SOURCE EXTRACT:
◆ ◆ ◆ ◆ ◆

In a conversation with a friend, he speculated Tiger wouldn't last into old age, (his late 40's), because as age accumulated the stress and strain on the bones and muscles, the finesse needed to shape shots should deteriorate. I disagreed, saying Tiger is one of the most intelligent people in recent years to play the game. When his current skill level starts to deteriorate, I bet he recognizes it and makes adaptations to accomodate what he can still do at that point.

If Tiger in his old age becomes one of those who can only go one way, but it let's him keep winning, I think he will still be one of the most fun players to watch.


----------



## thor (Mar 22, 2007)

Annika

Paul Azinger

Corey Pavin


----------



## 373 (Jun 9, 2006)

I'd be interested to know how Corey Pavin has impressed you... That's a pretty interesting choice...


----------



## Butz (Nov 17, 2006)

DennisM said:


> Hey Butz... Picking Bobby Jones is an interesting angle. I have a couple books and dvd's about him, but because he was so much older than me and I obviously can't remember him as an active player, I never considered him. You are right though, the man was the ULTIMATE role model in golf and in life. Others may match him someday, but nobody could ever beat him..


Hey Sir DennisM,

Same as you, I have a couple of books and his movie, entitled "Stroke of Genius" or something like that.

I was just amazed at how he learned to play Golf when he was a young boy just by watching an adult Golfer play Golf. No Golf Pro lessons for him, and yet he became a Legend


----------



## Chivas (Apr 5, 2007)

Natalie Gulbis.........you know why


----------



## 373 (Jun 9, 2006)

Aw, c'mon Chivas.... tell us you really appreciate something about her other than her face... her body... her smile... There's a rumor going around that the girl can play golf, but I don't know whether anyone has ever noticed that part of it...

I really wanted to know who we like for other reasons... C'mon folks, is there so little idol worship or poetry left in us?


----------



## jump15vc (Jul 30, 2006)

she putts like happy gilmour though lol


----------



## CallaCobra (Apr 14, 2007)

I like geoff Ogilvy....

i like the Cobra sponsorship and i think that the way he hits his woods and driver are amazing.


----------



## Chivas (Apr 5, 2007)

ok I really like camillo vwhateverhislastnameis. I like him because he is a different player. He has a very serious face and I his putt reading technique is awsome!


----------



## Butz (Nov 17, 2006)

Chivas said:


> ok I really like camillo vwhateverhislastnameis. I like him because he is a different player. He has a very serious face and I his putt reading technique is awsome!


I think it is Camilo Villegas.


----------



## Butz (Nov 17, 2006)

Chivas said:


> Natalie Gulbis.........you know why


Hey Chivas,

I like Natalie too...for some reasons...hehe 
well, sometimes, LPGA needs player like her to woo some male fans


----------



## fitz-uk (Apr 28, 2006)

This is a tough call, over the years there have been many golfers who have made me marvel at their game and personality.

Nick Faldo - A real local boy to my area, a great champion, a fantastic English golfer. I look forward to him captaining the ryder cup team in the not to distant future.

◆ ◆ ◆ ◆ ◆

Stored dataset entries
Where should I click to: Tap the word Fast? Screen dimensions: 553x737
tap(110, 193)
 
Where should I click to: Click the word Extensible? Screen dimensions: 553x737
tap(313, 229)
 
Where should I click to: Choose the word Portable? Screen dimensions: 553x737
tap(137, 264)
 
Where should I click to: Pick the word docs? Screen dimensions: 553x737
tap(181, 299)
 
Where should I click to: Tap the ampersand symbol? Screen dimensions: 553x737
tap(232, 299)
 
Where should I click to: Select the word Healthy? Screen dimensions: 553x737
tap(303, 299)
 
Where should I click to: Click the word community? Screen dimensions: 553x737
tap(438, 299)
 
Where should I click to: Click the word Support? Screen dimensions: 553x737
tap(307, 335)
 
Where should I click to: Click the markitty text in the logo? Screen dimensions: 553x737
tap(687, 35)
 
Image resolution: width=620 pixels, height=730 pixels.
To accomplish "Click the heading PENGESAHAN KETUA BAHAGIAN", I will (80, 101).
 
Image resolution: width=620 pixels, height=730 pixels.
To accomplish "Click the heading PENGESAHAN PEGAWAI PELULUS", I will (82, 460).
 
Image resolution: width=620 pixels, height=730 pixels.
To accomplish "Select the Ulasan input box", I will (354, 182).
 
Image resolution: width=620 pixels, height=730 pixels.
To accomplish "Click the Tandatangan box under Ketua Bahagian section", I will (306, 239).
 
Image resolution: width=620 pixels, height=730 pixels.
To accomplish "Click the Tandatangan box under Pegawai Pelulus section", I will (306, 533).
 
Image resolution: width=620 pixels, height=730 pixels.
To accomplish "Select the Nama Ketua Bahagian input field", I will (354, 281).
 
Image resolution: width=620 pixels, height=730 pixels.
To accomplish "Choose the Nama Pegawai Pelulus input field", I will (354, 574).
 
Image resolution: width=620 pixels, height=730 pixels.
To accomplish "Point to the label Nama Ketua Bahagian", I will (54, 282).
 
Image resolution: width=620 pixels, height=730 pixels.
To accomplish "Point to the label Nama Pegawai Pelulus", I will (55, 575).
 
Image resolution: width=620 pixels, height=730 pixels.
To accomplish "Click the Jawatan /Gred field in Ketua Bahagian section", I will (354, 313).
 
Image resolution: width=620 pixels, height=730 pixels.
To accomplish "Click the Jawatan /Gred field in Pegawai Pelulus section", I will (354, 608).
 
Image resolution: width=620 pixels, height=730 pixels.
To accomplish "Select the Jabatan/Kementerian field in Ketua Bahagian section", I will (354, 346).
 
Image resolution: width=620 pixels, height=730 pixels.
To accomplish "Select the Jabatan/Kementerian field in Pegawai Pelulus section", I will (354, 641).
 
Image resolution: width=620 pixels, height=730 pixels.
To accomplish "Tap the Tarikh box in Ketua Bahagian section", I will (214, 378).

◆ ◆ ◆ ◆ ◆

WRITTEN REQUEST: Please continue the golf forum thread, picking up after its final sentence. The entries above aren't needed for this.

RESULT OF THE EXERCISE:
Fred Couples - A true gentleman, a swing as pure as the driven snow, effortless power. I really hate the fact that he has had so much trouble with his back, which has effectively stopped him competing in a great way.

John Daly - This is the guy that gave me my overswing...thanks John! But, he has a massive personality which you dont often see in many other professionals.

I think if I had to pick one out of the three it would be Faldo, sorry guys but at times you have to route for your local boy!


----------



## 373 (Jun 9, 2006)

Faldo was easy to like unless you were playing against him. He had a head down determination that had rarely been seen since Nicklaus in his prime. What I also liked about Faldo was that he gave thoughtful answers, when the press asked intelligent questions. Stupid questions were not easy for him to stomach and he let the press know. I wish a few more of this era's guys would quiet the stupid questions... 3 minutes after winning a major... "What has this win meant to you?" "Well, for the last two minutes I couldn't get through the crowd to the loo and I'm about to pee in me pants..." That what they deserved.

Faldo's recent career as a commentator looks very bright too. His humor, aligned with David Fehrety on the same team, if cutting edge. Speaking as one who hates Johnny Miller's commentary, I'd rather listen to Faldo any day.


----------



## fitz-uk (Apr 28, 2006)

unfortunately we dont get to hear faldo commentate over in the uk, shame though as he is a funny guy.

have you read his book? Life swings

very good insight into his life including the press


----------



## 373 (Jun 9, 2006)

fitz-uk said:


> have you read his book? Life swings... very good insight into his life including the press


No, I hadn't heard of it, but I'll check out Amazon and see if I can find a copy. Thanks!


----------



## golf fanatic 57 (Apr 4, 2007)

I prefer Sophie Sandolo. But I don't know why? There's . . just . . something . . about . . her.


----------



## 300Yards (Jan 23, 2007)

Honestly, I can't say I have a favorite. Why bother? I am happy to watch any of these days pros play. It is impossible for me to pick even just a few when I have so much respect for these guys.


----------



## skippy1 (Apr 18, 2007)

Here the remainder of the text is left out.